ご自身の資産形成の一手段として、現物資産の「不動産投資」を取り入れる際、個人でスタートするのがいいのか、それとも法人化するのがいいか、検討されている方もいらっしゃるのではないでしょうか。資産管理会社を設立するとどのようなメリットがあるかについて、解説していきます。
個人の所得税は超過累進課税
日本の所得税は、所得が高くなるにつれて税率が高くなる「累進課税」がとられており、税率は所得に応じて5%〜45%の7段階に分かれています。
税率は所得金額の全額に対して一律に決まるのではなく、区切られた金額に対して段階的に決まっています。
例えば、所得金額が450万円だった場合、3段階の税率が適用されます。
1,949,000円×5% |
(3,299,000円-1,950,000円)×10% |
(4,500,000円-3,300,000円)×20% |
と、上記のように金額区分に応じて税率が異なります。
そして各税率での計算結果はそれぞれ次のような金額となります。
97,450円 |
134,900円 |
240,000円 |
上記合計は472,350円です。
このように、ある区分の金額を超えたところから、次の税率が適用される区分となる「超過累進課税率」(ちょうかるいしんかぜいりつ)が決まっています。
しかしこのような計算は大変なため、国税庁には「所得税の速算表」があり、所得金額に対してかかる最高の税率を所得全体にかけて、そこから控除額をマイナスすれば、簡単に計算できるようになっています。
速算表を使えば、上の図で33%の税率の行に位置する「所得金額が900万円」の場合、税率5%、10%、20%、23%、33%の各区分を計算しなくても、「9,000,000円から17,999,000円まで」に対してかかる税率33%をかけ、そこから1,536,000円をマイナスすれば計算完了です。
個人の所得は、所得が高くなればなるにつれて税率は上がっていきます。税率は、所得税と地方税の住民税(東京23区の場合は都民税と区民税、そのほかは道府県民税と市町村民税)をあわせると、最高で55%となります(2037年までは復興特別所得税が加わるため厳密には55.945%)。

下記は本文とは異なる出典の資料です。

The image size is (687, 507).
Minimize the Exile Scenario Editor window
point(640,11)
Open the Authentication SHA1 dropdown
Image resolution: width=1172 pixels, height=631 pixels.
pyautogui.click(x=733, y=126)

所得が4,000万円を超えた金額に対しては、所得の半分近く、45%の所得税が常にかかることになります。個人に対しては、このような税率がかかります。
法人の税率は主に3段階
法人の税率は、法人の区分により異なりますが、資本金が1億円以下などの中小法人では、得た所得(利益)全体に対して固定の税率がかかります(比例税率)。
具体的には、法人税と地方法人税(国税)のほか、法人住民税と法人事業税(地方税)がかかります。課税売上高が1,000万円を超える場合は、消費税もかかります。
法人に対してかかる税金は複雑なため細かくは省略しますが、法人の所得が400万円以下の場合は約22%、400万円を超え800万円以下の場合には約23%、法定実効税率で最高でも33.80%となります(東京都の場合)。